▸ **Entries shown**:
──────────
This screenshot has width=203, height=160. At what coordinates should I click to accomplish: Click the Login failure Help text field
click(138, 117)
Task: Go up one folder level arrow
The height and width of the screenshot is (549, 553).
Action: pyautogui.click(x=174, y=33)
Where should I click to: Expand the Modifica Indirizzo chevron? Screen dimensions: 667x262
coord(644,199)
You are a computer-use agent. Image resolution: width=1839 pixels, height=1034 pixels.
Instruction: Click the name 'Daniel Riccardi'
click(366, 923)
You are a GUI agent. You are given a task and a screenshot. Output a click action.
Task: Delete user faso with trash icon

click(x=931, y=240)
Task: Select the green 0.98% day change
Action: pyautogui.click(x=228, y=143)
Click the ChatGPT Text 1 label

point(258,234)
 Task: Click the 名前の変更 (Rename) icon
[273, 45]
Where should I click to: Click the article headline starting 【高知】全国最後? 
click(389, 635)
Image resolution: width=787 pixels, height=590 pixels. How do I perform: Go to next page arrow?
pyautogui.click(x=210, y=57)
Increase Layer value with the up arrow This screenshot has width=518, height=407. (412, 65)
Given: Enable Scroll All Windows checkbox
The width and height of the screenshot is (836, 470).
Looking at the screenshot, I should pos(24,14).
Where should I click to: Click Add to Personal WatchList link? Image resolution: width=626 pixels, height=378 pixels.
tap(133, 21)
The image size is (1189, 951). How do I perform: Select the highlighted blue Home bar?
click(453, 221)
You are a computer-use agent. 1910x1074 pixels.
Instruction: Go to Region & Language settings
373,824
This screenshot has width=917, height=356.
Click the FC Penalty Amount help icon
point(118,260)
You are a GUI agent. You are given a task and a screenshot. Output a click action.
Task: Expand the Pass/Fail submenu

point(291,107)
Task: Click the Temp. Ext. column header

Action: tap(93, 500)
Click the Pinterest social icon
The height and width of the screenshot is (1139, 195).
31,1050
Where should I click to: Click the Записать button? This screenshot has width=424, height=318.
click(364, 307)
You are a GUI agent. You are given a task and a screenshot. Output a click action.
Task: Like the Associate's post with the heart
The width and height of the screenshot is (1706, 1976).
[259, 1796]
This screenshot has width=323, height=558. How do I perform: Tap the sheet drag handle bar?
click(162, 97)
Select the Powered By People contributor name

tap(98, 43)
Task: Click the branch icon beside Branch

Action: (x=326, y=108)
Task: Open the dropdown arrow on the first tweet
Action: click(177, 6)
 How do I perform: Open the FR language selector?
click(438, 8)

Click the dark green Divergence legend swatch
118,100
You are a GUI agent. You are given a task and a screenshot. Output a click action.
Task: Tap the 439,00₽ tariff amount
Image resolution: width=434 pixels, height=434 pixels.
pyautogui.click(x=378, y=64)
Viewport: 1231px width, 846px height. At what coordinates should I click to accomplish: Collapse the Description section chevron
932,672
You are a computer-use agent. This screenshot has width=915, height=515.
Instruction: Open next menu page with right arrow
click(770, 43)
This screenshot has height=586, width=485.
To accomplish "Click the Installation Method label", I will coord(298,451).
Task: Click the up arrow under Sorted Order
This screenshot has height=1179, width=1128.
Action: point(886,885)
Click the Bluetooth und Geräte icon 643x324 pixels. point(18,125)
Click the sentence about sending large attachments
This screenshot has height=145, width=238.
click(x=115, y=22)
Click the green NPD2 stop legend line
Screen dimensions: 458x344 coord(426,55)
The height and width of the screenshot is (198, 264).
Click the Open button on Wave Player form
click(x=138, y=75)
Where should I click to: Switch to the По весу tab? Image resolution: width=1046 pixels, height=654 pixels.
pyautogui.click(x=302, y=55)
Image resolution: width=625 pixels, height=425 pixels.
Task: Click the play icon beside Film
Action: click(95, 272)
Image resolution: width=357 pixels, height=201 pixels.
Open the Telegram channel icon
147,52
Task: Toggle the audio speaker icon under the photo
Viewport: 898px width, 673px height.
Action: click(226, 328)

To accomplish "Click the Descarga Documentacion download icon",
──────────
Copy out the items above exactly, from the line with "Where should I click to: Expand" to the line with "Looking at the", including both of those lines.

▸ **Complete answer**:
Where should I click to: Expand the Modifica Indirizzo chevron? Screen dimensions: 667x262
coord(644,199)
You are a computer-use agent. Image resolution: width=1839 pixels, height=1034 pixels.
Instruction: Click the name 'Daniel Riccardi'
click(366, 923)
You are a GUI agent. You are given a task and a screenshot. Output a click action.
Task: Delete user faso with trash icon

click(x=931, y=240)
Task: Select the green 0.98% day change
Action: pyautogui.click(x=228, y=143)
Click the ChatGPT Text 1 label

point(258,234)
 Task: Click the 名前の変更 (Rename) icon
[273, 45]
Where should I click to: Click the article headline starting 【高知】全国最後? 
click(389, 635)
Image resolution: width=787 pixels, height=590 pixels. How do I perform: Go to next page arrow?
pyautogui.click(x=210, y=57)
Increase Layer value with the up arrow This screenshot has width=518, height=407. (412, 65)
Given: Enable Scroll All Windows checkbox
The width and height of the screenshot is (836, 470).
Looking at the screenshot, I should pos(24,14).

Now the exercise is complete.